= WHAT TO WORK ON =
Below are some entries. Reproduce them word for word.

= RECORDS FOR PROCESSING =
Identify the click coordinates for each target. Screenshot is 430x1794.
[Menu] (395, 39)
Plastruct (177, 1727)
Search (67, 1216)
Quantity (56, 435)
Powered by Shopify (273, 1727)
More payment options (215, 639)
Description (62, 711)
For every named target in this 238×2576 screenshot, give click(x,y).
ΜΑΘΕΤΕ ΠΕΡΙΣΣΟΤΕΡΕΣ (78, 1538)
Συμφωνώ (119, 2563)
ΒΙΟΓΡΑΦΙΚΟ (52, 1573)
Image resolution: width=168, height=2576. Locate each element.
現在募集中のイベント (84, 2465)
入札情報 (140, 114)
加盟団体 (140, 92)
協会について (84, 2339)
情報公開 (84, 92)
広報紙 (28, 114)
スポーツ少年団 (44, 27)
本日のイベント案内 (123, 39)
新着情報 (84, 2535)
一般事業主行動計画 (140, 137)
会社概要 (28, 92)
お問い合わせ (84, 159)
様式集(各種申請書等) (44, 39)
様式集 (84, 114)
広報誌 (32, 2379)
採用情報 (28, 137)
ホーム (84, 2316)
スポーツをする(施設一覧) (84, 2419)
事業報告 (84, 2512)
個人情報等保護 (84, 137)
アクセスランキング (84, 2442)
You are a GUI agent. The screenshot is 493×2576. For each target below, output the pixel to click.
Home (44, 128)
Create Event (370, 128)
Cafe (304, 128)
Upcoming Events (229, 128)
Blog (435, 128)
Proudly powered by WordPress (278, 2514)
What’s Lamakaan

= RESPONSE TO THE EXERCISE =
Identify the click coordinates for each target. Screenshot is 430x1794.
[Menu] (395, 39)
Plastruct (177, 1727)
Search (67, 1216)
Quantity (56, 435)
Powered by Shopify (273, 1727)
More payment options (215, 639)
Description (62, 711)
For every named target in this 238×2576 screenshot, give click(x,y).
ΜΑΘΕΤΕ ΠΕΡΙΣΣΟΤΕΡΕΣ (78, 1538)
Συμφωνώ (119, 2563)
ΒΙΟΓΡΑΦΙΚΟ (52, 1573)
Image resolution: width=168, height=2576. Locate each element.
現在募集中のイベント (84, 2465)
入札情報 (140, 114)
加盟団体 (140, 92)
協会について (84, 2339)
情報公開 (84, 92)
広報紙 (28, 114)
スポーツ少年団 (44, 27)
本日のイベント案内 (123, 39)
新着情報 (84, 2535)
一般事業主行動計画 (140, 137)
会社概要 (28, 92)
お問い合わせ (84, 159)
様式集(各種申請書等) (44, 39)
様式集 (84, 114)
広報誌 (32, 2379)
採用情報 (28, 137)
ホーム (84, 2316)
スポーツをする(施設一覧) (84, 2419)
事業報告 (84, 2512)
個人情報等保護 (84, 137)
アクセスランキング (84, 2442)
You are a GUI agent. The screenshot is 493×2576. For each target below, output the pixel to click.
Home (44, 128)
Create Event (370, 128)
Cafe (304, 128)
Upcoming Events (229, 128)
Blog (435, 128)
Proudly powered by WordPress (278, 2514)
What’s Lamakaan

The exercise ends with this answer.